We’ll use all columns except Gender for this tutorial. We could use gender by converting the gender to a numeric value (e.g., 0 for Male, 1 for Female) but for the purposes of this post, we’ll just skip this column.
data_to_use = data
The ‘Dataset’ column is the value we are trying to predict…whether the user has liver disease or not so we’ll that as our “Y” and the other columns for our “X” array.
values = data_to_use.values
Y = values[:,9]
X = values[:,0:9]
Before we run our machine learning models, we need to set a random number to use to seed them. This can be any random number that you’d like it to be. Some people like to use a random number generator but for the purposes of this, I’ll just set it to 12 (it could just as easily be 1 or 3 or 1023 or any other number).
random_seed = 12
Now we need to set up our models that we’ll be testing out. We’ll set up a list of the models and give them each a name. Additionally, I’m going to set up the blank arrays/lists for the outcomes and the names of the models to use for comparison.
We are going to use a k-fold validation to evaluate each algorithm and will run through each model with a for loop, running the analysis and then storing the outcomes into the lists we created above. We’ll use a 10-fold cross validation.
for model_name, model in models:
k_fold_validation = model_selection.KFold(n_splits=10, random_state=random_seed)
results = model_selection.cross_val_score(model, X, Y, cv=k_fold_validation, scoring='accuracy')
output_message = "%s| Mean=%f STD=%f" % (model_name, results.mean(), results.std())

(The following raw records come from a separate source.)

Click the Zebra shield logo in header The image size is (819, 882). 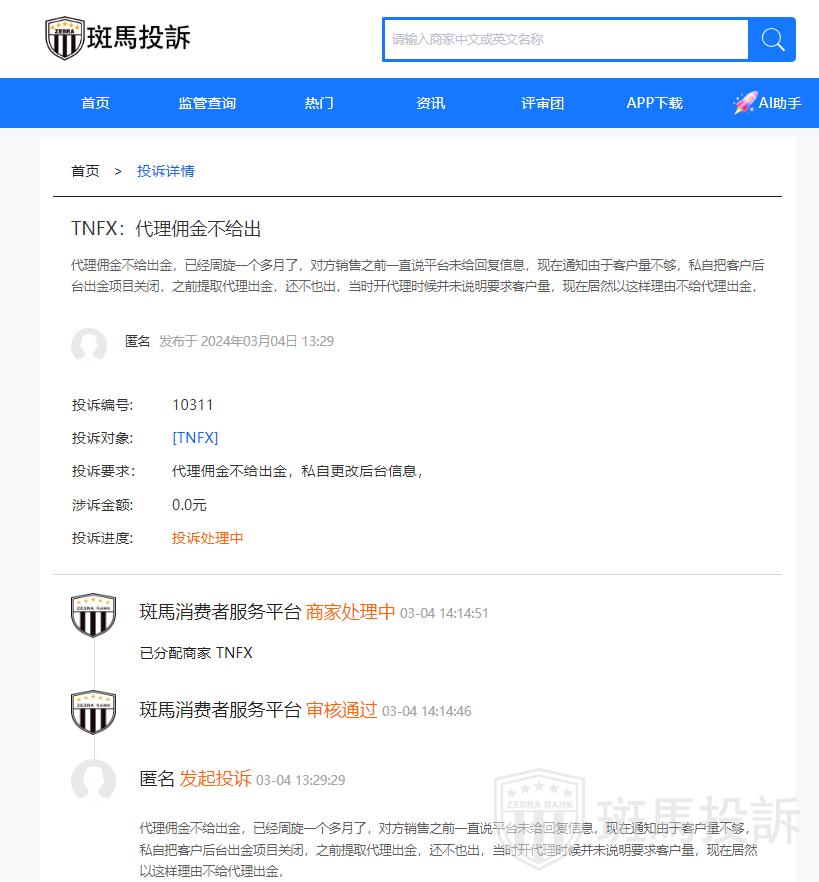(65, 38)
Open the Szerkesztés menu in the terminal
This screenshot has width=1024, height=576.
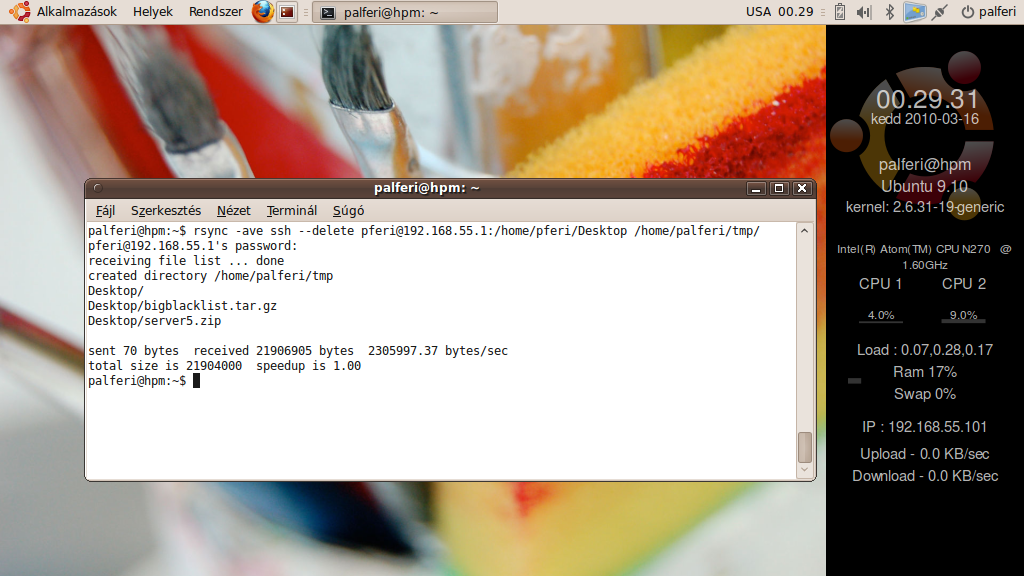[x=166, y=211]
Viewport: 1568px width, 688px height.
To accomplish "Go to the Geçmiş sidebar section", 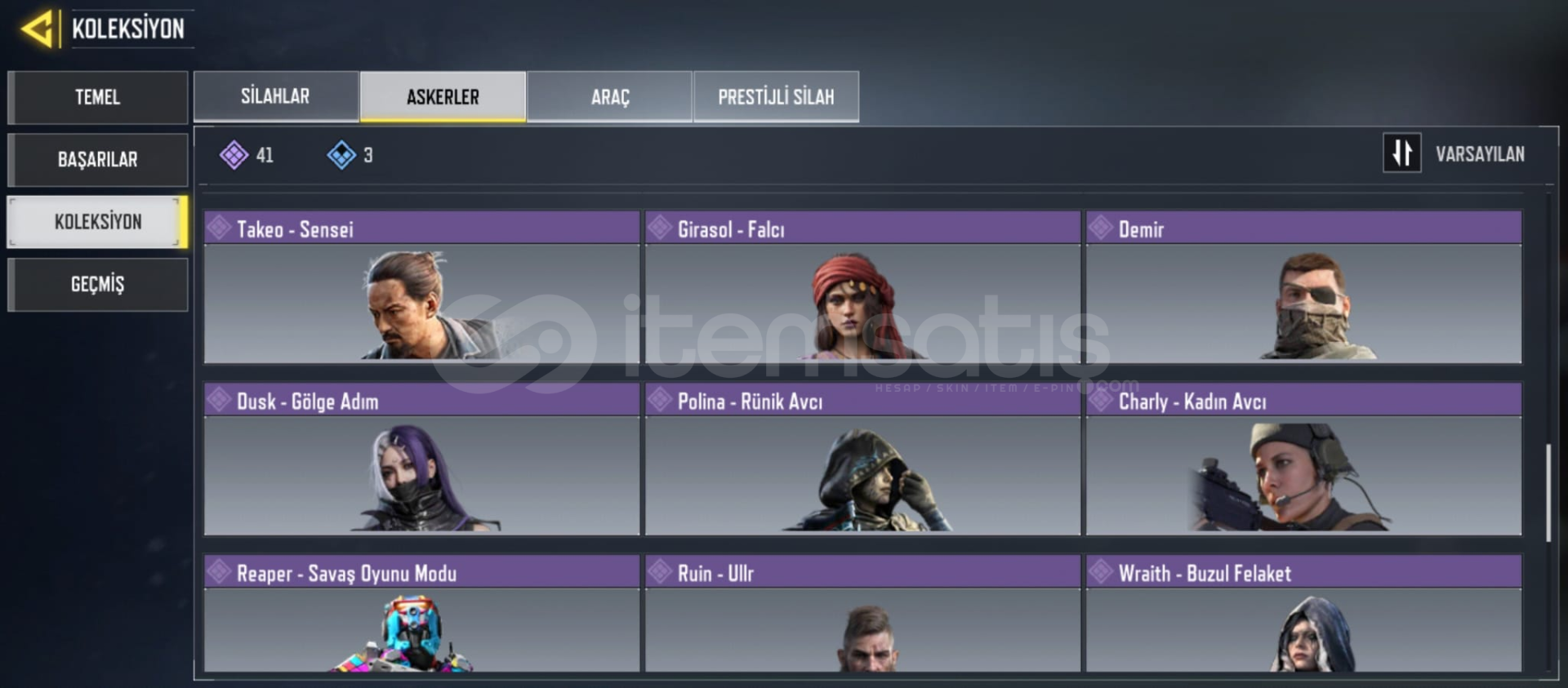I will click(x=98, y=285).
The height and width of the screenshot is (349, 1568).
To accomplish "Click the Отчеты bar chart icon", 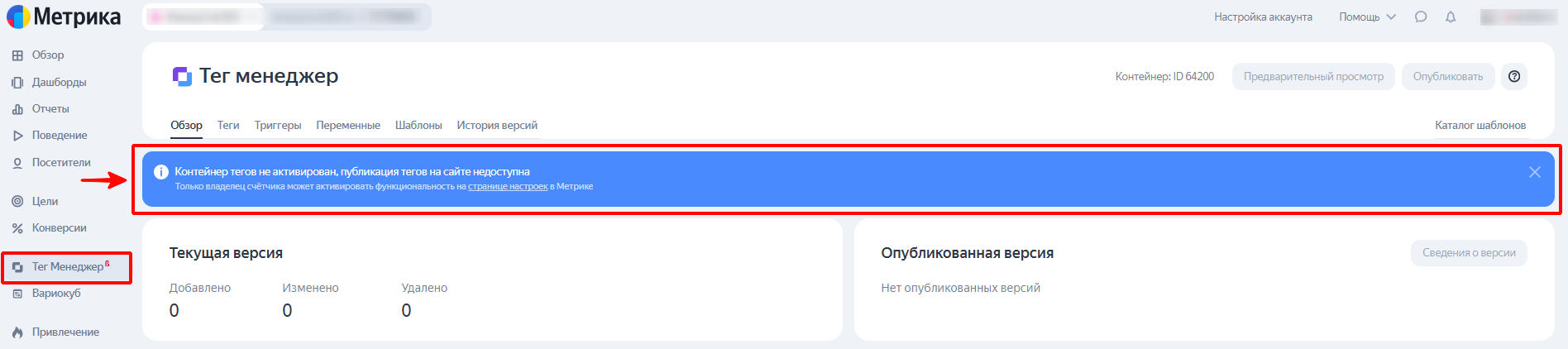I will (17, 109).
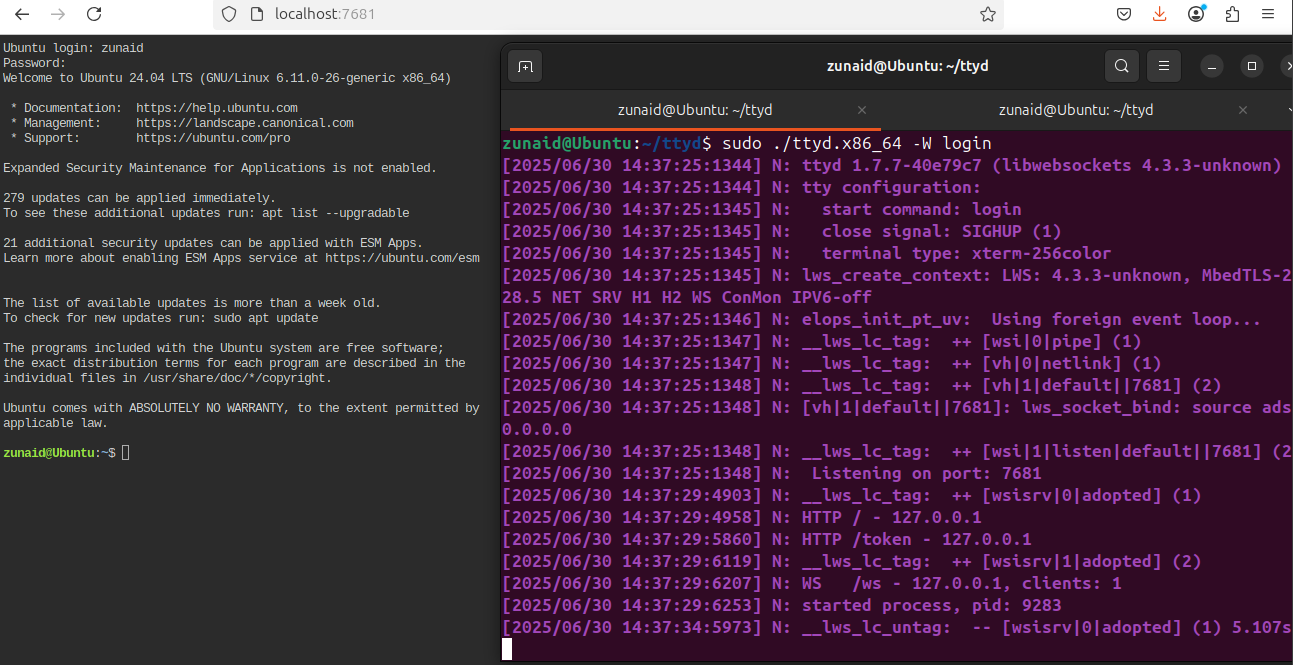Click the shield tracking protection icon
The width and height of the screenshot is (1293, 665).
coord(229,14)
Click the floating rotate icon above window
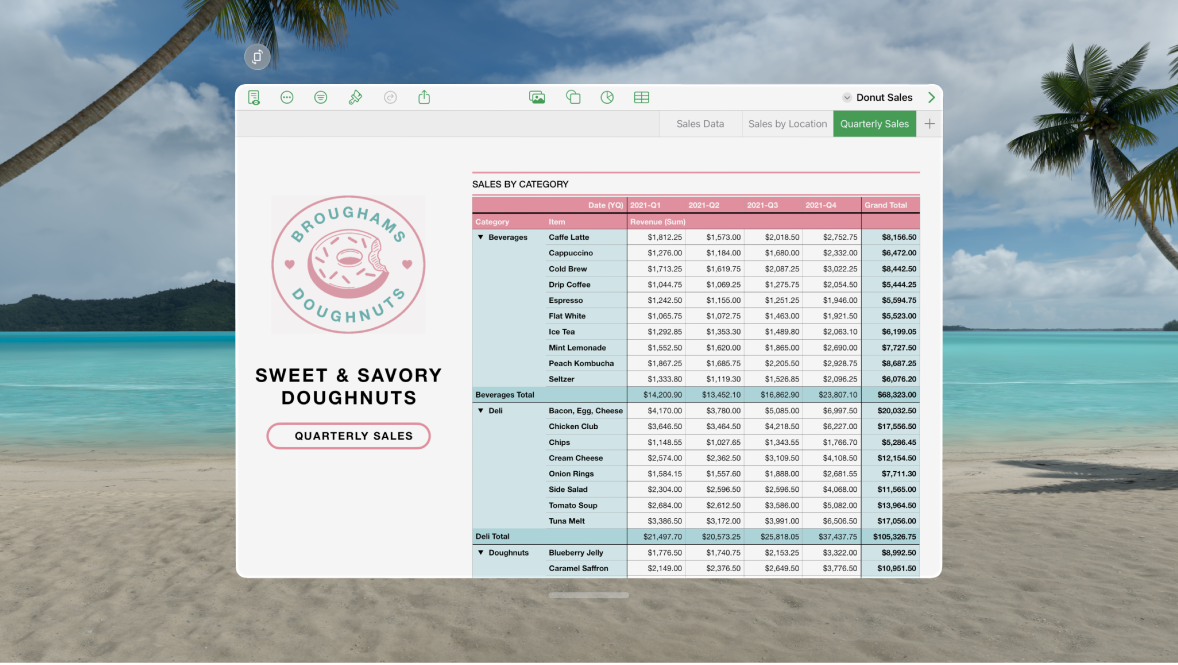 coord(257,57)
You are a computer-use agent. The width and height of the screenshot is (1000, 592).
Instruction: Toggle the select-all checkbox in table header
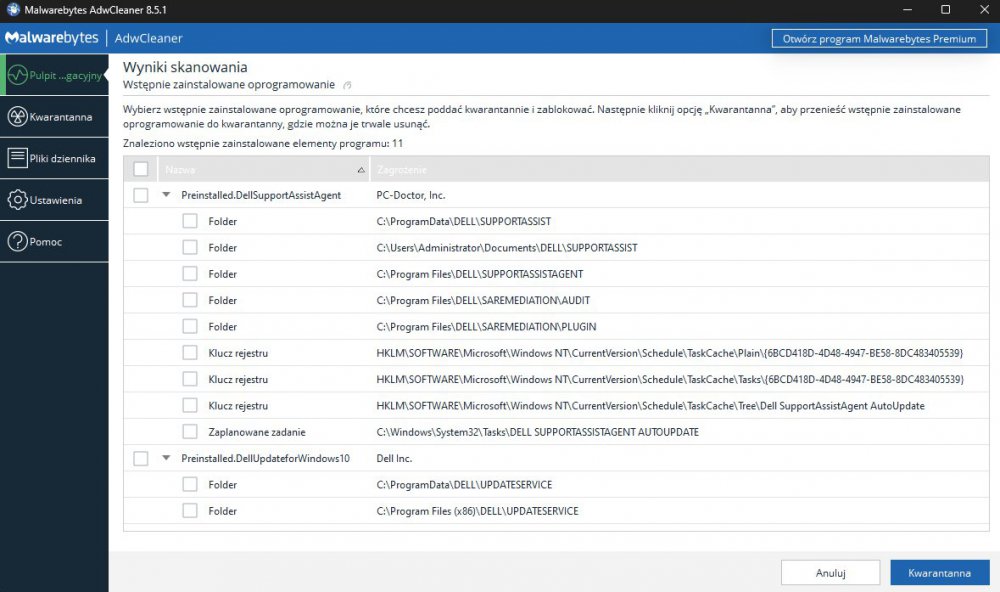tap(141, 169)
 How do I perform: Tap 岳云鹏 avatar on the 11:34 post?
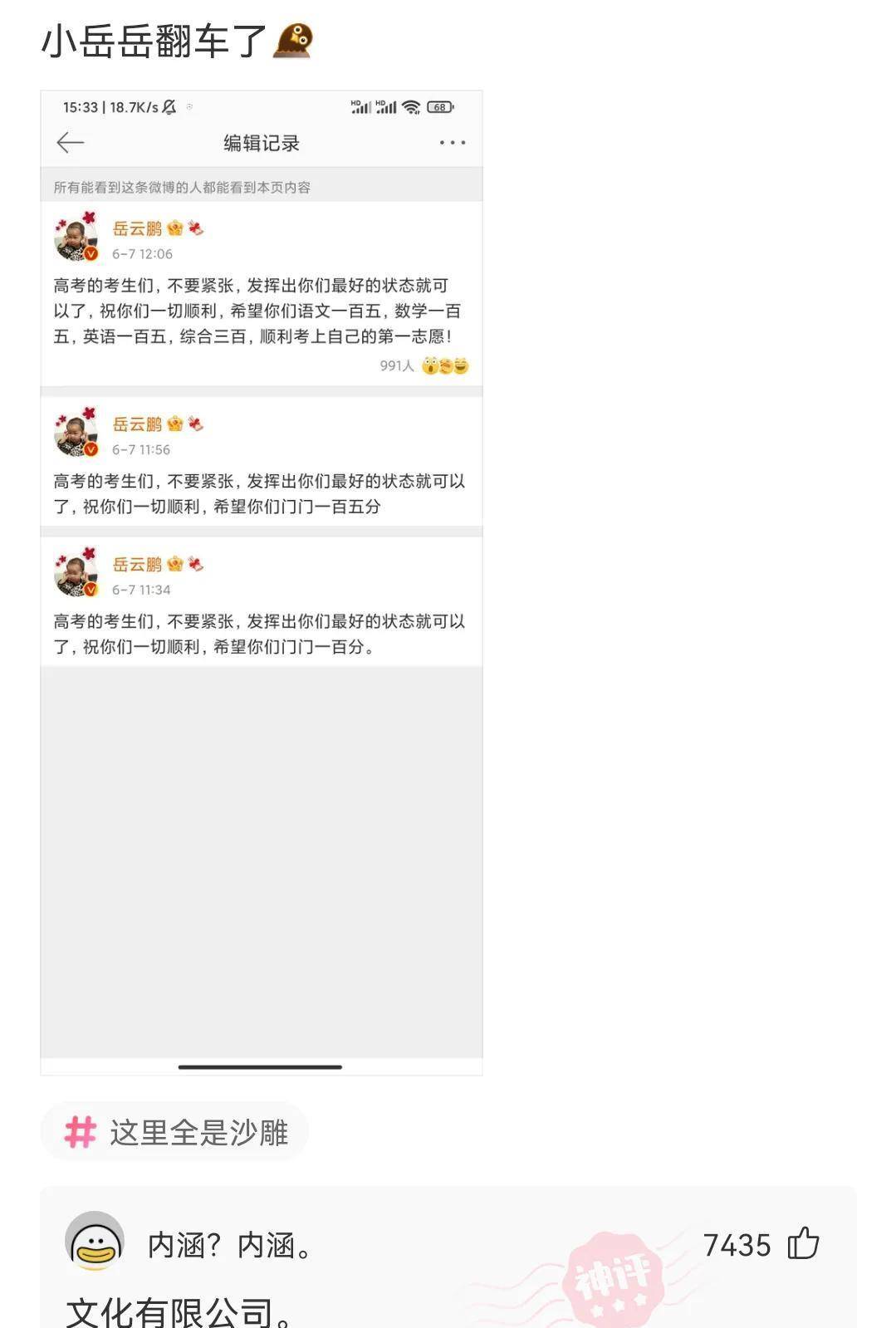76,573
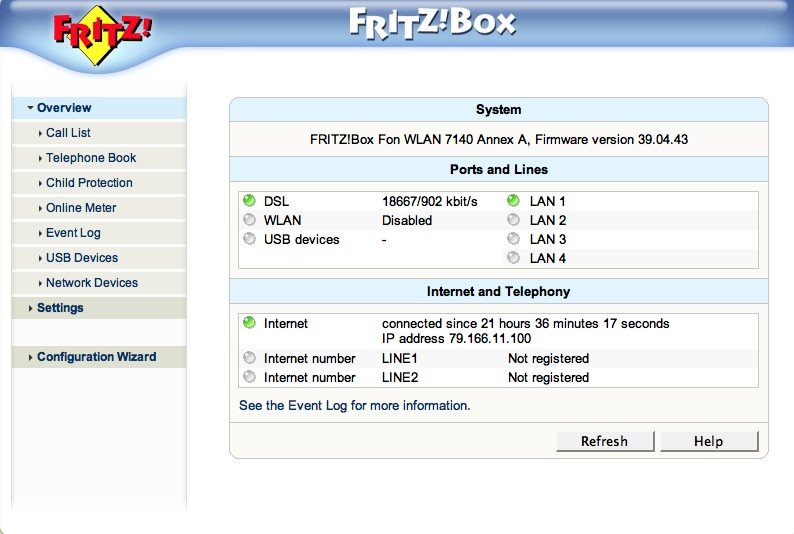Click the green LAN 1 status LED
The height and width of the screenshot is (534, 794).
[514, 201]
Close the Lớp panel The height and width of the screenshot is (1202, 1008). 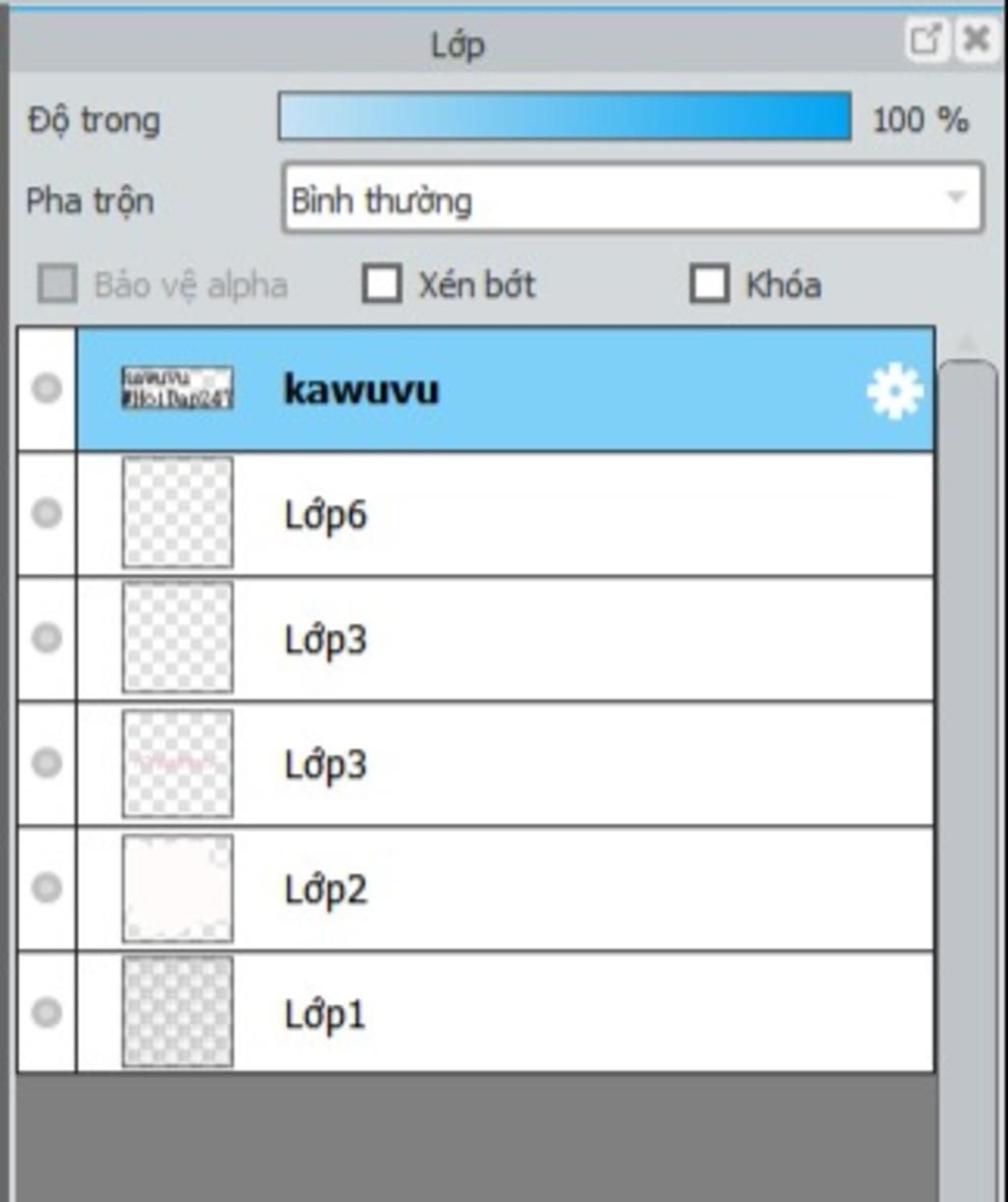point(976,40)
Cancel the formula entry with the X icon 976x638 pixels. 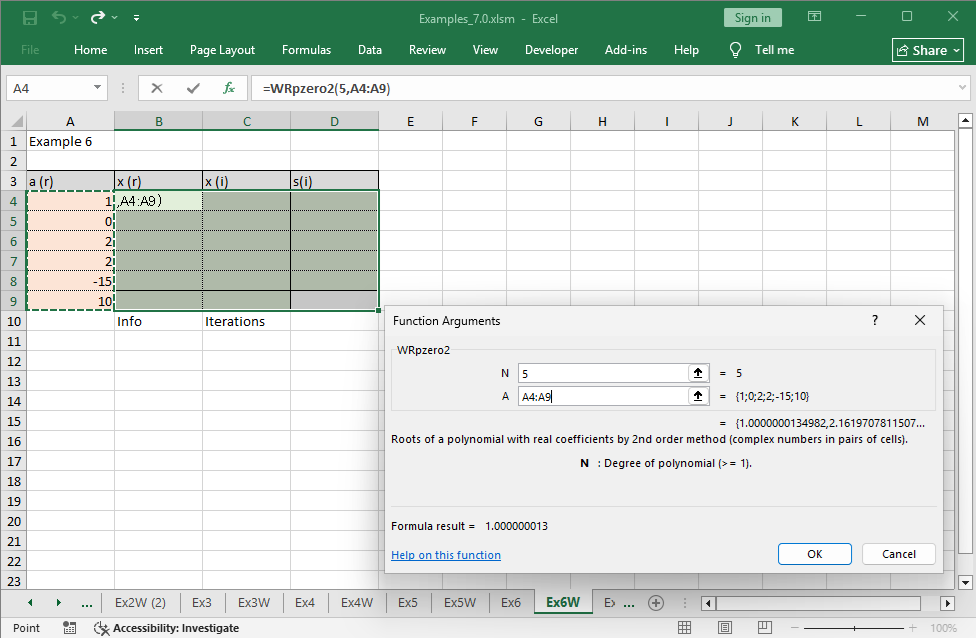coord(157,88)
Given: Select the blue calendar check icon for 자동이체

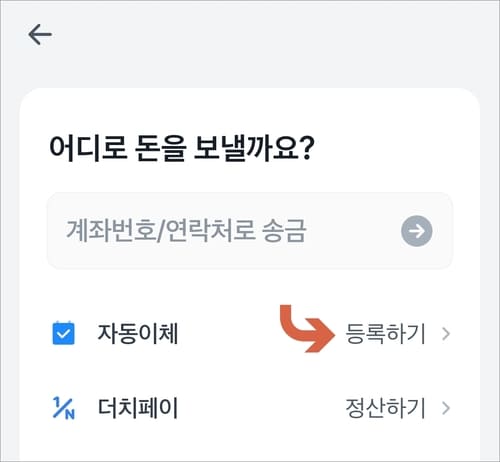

From the above, it looks like the Logistic Regression, Support Vector Machine and Linear Discrimination Analysis methods are providing the best results (based on the ‘mean’ values). Taking Jason’s lead, we can take a look at a box plot to see what the accuracy is for each cross validation fold, we can see just how good each does relative to each other and their means.
From the box plot, when it is easy to see the three mentioned machine learning methods (Logistic Regression, Support Vector Machine and Linear Discrimination Analysis) are providing better accuracies. From this outcome, we can then take this data and start working with these three models to see how we might be able to optimize the modeling process to see if one model works a bit better than others.